Kelly with his personal best buck to date, and a new potential county record. Courtesy of Larry Kelly
Luke Kelly was hunting a 300-acre family farm in north-central Mississippi on Oct. 8 when the buck he was hunting stepped out. Luke’s dad, Larry, has three years’ worth of trail camera photos of this buck, whose unmistakable mass and tall tines made him instantly recognizable. Fifteen-year-old Luke normally waits until gun season to fill his deer tag, but this year he decided to start crossbow hunting.
“That buck would disappear every November during gun season, so I knew we had to get him earlier in the year during bow season,” Larry tells Outdoor Life because Luke, a high school freshman, is in class. “We had photos of him coming to the food plot during the day for two weeks before Luke got him. He needed to get into that blind that night for a chance.”
The wind wasn’t ideal and Luke was late getting to the blind, but Larry was positive it was worth the risk. His hunch proved correct.
Cash (left) helped locate Luke’s buck shortly after arriving on the scene. Courtesy of Larry Kelly
“The buck walked into the food plot just eight yards from Luke,” Larry says. “The deer was close, but never offered Luke a good shot. Then he started walking away across the field.”
Luke ranged the buck, but his rangefinder crapped out after giving a 50-yard reading. Luke judged the deer had walked another 10 yards and settled his 60-yard reticle on the buck. The deer was quartering away when he pressed the trigger.
“Luke called me right away, but he was so excited he could barely talk about what happened,” Larry says. “I got there fast as I could to help find the buck.”
The Kellys found part of his arrow—broken off below the fletching—and a bit of blood. They searched for 30 minutes until Larry decided they needed a veteran tracking dog, and backed out. After phoning a few friends, he got in touch with Eddie Moorman of Grenada, who arrived 30 minutes later with his experienced blood-tracking dog, Cash.
Luke with his crew of trackers—including Cash. Courtesy of Larry Kelly
“That dog was all business,” says Larry. “He knew exactly what he was there to do.”

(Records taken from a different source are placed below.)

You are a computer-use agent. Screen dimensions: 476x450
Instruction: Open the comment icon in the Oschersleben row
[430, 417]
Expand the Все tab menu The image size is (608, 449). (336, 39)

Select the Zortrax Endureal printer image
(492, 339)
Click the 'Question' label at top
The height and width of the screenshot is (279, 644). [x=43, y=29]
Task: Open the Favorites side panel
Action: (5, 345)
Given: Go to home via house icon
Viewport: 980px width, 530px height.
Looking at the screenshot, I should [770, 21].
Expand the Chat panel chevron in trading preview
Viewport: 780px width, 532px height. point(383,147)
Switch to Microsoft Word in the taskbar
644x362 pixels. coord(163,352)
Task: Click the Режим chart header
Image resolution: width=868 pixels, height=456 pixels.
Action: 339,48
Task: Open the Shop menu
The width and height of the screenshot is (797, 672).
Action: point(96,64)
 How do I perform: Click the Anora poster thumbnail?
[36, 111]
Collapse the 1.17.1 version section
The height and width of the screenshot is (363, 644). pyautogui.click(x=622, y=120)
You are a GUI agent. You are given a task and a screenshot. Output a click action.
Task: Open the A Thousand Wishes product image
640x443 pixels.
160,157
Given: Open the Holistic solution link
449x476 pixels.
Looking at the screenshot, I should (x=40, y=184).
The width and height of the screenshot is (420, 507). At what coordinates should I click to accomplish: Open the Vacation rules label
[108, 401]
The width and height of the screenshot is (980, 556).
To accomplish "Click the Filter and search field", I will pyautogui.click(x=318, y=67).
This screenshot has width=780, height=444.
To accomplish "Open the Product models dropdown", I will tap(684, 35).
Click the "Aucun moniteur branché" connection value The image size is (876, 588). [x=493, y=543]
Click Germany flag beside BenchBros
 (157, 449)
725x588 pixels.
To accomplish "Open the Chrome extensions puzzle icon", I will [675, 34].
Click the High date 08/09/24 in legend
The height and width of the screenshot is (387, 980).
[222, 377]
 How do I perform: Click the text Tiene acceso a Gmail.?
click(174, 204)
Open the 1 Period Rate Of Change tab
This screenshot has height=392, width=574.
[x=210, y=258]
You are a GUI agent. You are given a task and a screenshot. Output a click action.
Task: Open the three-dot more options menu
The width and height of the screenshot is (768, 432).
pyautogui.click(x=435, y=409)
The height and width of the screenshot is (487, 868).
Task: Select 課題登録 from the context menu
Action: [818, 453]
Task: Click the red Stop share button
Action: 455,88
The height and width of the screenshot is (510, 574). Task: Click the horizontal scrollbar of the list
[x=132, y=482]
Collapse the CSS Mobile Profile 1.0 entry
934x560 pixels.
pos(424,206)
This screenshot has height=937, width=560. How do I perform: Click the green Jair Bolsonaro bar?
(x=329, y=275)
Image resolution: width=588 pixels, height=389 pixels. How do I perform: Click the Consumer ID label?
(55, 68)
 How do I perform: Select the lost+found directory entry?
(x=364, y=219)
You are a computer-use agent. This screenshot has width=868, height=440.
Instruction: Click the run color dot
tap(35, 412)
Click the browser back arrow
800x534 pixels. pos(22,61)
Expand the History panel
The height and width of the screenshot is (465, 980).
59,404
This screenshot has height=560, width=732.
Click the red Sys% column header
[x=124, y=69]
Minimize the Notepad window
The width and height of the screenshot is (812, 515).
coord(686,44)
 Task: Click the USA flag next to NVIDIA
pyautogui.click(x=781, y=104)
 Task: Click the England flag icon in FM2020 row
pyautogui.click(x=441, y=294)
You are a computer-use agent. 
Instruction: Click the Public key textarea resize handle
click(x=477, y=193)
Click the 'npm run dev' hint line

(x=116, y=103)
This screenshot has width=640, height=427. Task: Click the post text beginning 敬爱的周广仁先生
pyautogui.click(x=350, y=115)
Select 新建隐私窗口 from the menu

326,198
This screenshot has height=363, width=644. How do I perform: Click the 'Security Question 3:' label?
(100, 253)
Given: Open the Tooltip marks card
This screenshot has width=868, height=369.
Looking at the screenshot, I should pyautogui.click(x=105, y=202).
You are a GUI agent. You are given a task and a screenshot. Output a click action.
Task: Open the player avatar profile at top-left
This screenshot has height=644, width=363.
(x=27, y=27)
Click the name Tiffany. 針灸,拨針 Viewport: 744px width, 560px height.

Cash kept circling the area where the arrow had been found. But he had trouble picking up a good trail and identifying which direction the buck had gone.
Just as Larry started searching in a different direction, he heard hollering and yelling from Moorman. Sure enough, Cash had located the dead buck about two hours after Luke had shot and just 70 yards away from the hit site.
“The deer didn’t go far,” Larry says. “But there was no blood, no exit hole from the arrow. The broadhead lodged up inside the buck’s chest, so there was almost no blood to trail. But it died very quickly.”
Although Luke has killed plenty of deer for a kid his age, this buck was his biggest to date and the first deer he’d taken with a crossbow. The buck itself is remarkable. While it has 10 points, it could qualify as an 8-pointer if the two short ones measure less than an inch when it’s officially scored.
The buck green gross-scored just shy of 180 inches. Courtesy of Larry Kelly
An official Boone and Crockett Club measurer taped the rack at green gross score of 179 4/8 inches, and a net score of 170 6/8 inches. It’ll be tight after the mandatory 60-day drying period, but if the buck scores 170 or above, it’ll make the Boone and Crockett All-Time record book (it will still qualify for an award if it scores above 160; you can read more about B&C’s minimum entry scores here.) Interestingly, there is only a single buck on the B&C record books for Grenada County, Mississippi. That buck, a typical taken in 2007, scored 167 3/8 inches. That means Luke could be looking at a county record.
“Everything just worked out perfectly for Luke,” says Larry. “And thank God for Cash.”